La cruzada fue una idea del papa Urbano II, quien a finales del siglo XI realizó su famoso llamado en Clermont para que todos los hombres capaces de empuñar un arma se sumaran al esfuerzo de recuperar Tierra Santa para la cristiandad, arrebatando Jerusalén a los musulmanes. Independientemente de lo legítimo o ilegítimo de este objetivo, muchos respondieron a esta llamada de la Iglesia, marchando hasta Oriente Medio con lo que ellos pensaban -y así lo garantizaba la Iglesia- que era una misión divina. El resto de la historia es bien conocida: matanzas, guerra, saqueos, abusos… nada que se parezca a lo que Jesucristo pudiera en su día recomendar a los hombres. El resultado final fue un efímero Reino de Jerusalén que Saladino se encargó de destruir hace sólo unos años, en 1187.

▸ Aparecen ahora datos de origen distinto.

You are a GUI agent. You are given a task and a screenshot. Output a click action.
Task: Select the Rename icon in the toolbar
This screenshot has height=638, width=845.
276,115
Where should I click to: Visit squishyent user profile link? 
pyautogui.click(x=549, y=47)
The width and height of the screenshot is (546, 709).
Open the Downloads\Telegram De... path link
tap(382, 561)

Pero la manipulación religiosa a costa de las cruzadas no ha terminado, ni mucho menos. El Papa de Roma no tiene reparos en declarar la cruzada cada vez que ésta sirve a sus intereses, y de este modo se ha dado rango de cruzada a la reciente campaña contra los almohades en al-Andalus o contra los cátaros en el sur de Francia. En este último caso, la consideración de cruzada para la campaña contra los cátaros ha dado lugar a una guerra civil entre nobles del norte y del sur de Francia por la posesión los territorios de Occitania, donde la lucha contra la herejía sólo es una burda excusa para la conquista de territorios que pertenecen a otros señores. Esto ha puesto a monarcas de intachable comportamiento cristiano en la tesitura de tener que elegir entre el deber para con la Iglesia o el deber para con sus vasallos amenazados, como en el caso del tristemente fallecido Pedro II de Aragón, apodado El Católico y que, sin embargo, ha perdido su vida en combate contra los cruzados de Simón de Monfort en Muret.

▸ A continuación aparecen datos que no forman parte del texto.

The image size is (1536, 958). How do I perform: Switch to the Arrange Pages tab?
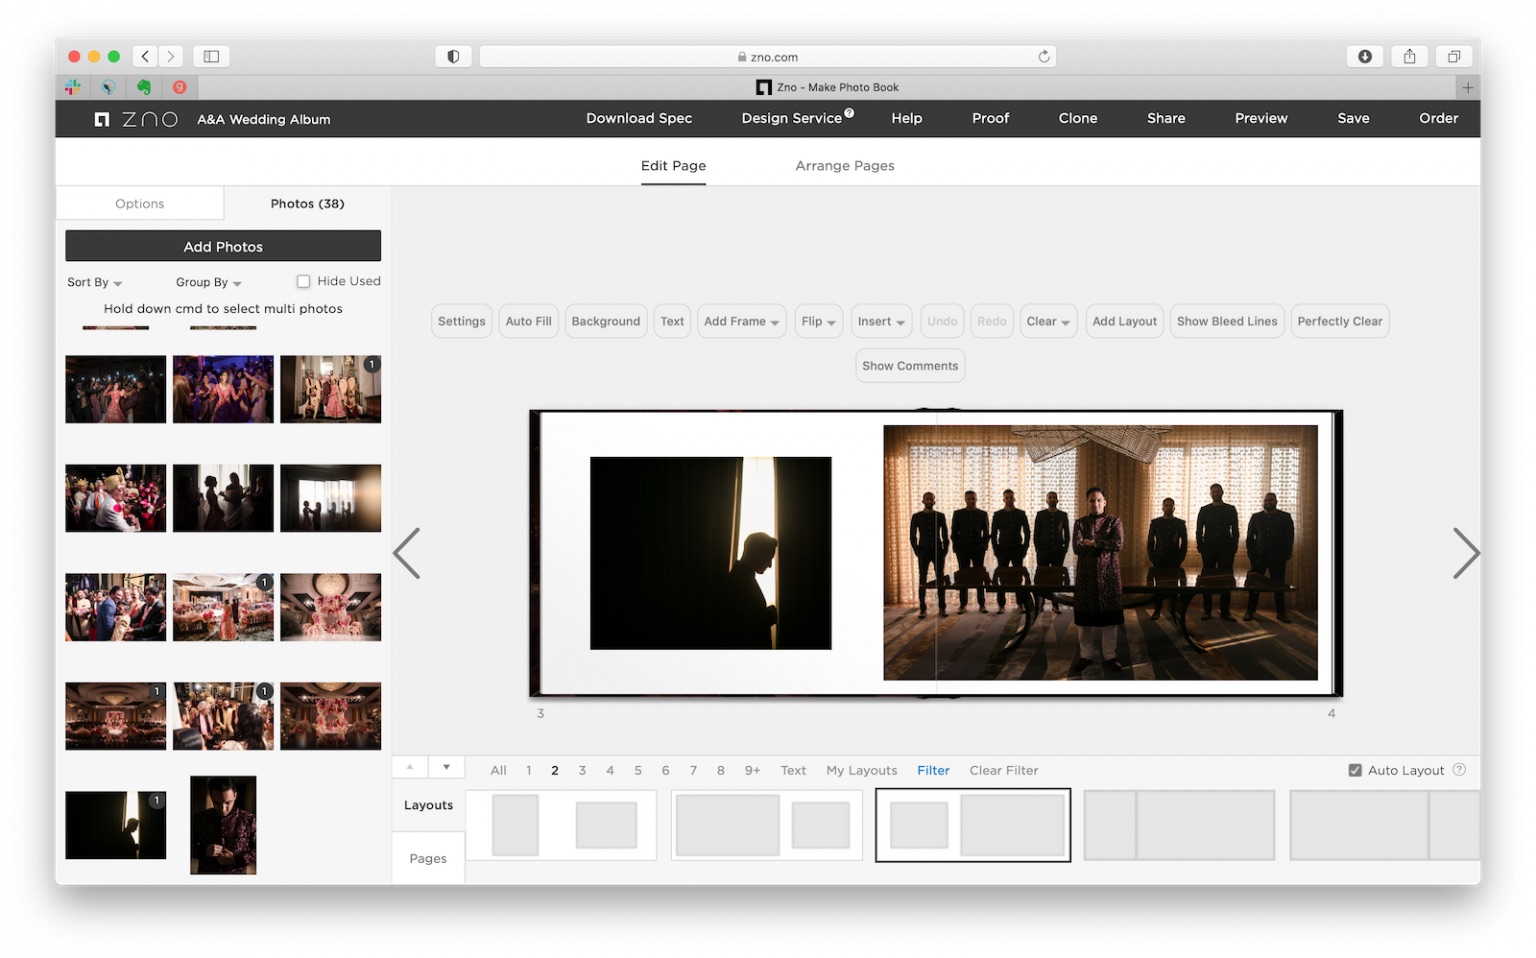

Y aún hay una consecuencia más indeseable de este fervor cruzado que se ha desatado por Europa: tal y como informamos en este número de Noticias de la Historia, miles de campesinos y desarrapados ignorantes han hecho suya la idea, y ahora mismo recorren las tierras de Europa en lo que se ha dado en llamar la Cruzada de los Niños, sin rumbo ni orden, muriendo de hambre y necesidades por los caminos, a capricho de las bandas de maleantes que no dudan en asesinarles para robar lo poco que puedan poseer y de los traficantes de esclavos, que no tienen reparos en vender a estos cristianos pobres en los infames mercados sarracenos. Se trata de un movimiento social que escapa de cualquier control, causado sobre todo por el estado de pobreza e incultura absolutas de la masa campesina, sin nada que perder excepto una vida de miseria y calamidades. Puesto que ni la Iglesia ni los señores feudales parecen interesados en resolver este problema desde su origen, difícilmente dejaremos de contemplar el triste espectáculo de estos parias vagabundeando por nuestros campos y ciudades, creyéndose caballeros cruzados o mártires de la fe, cuando únicamente son víctimas de un sistema social injusto.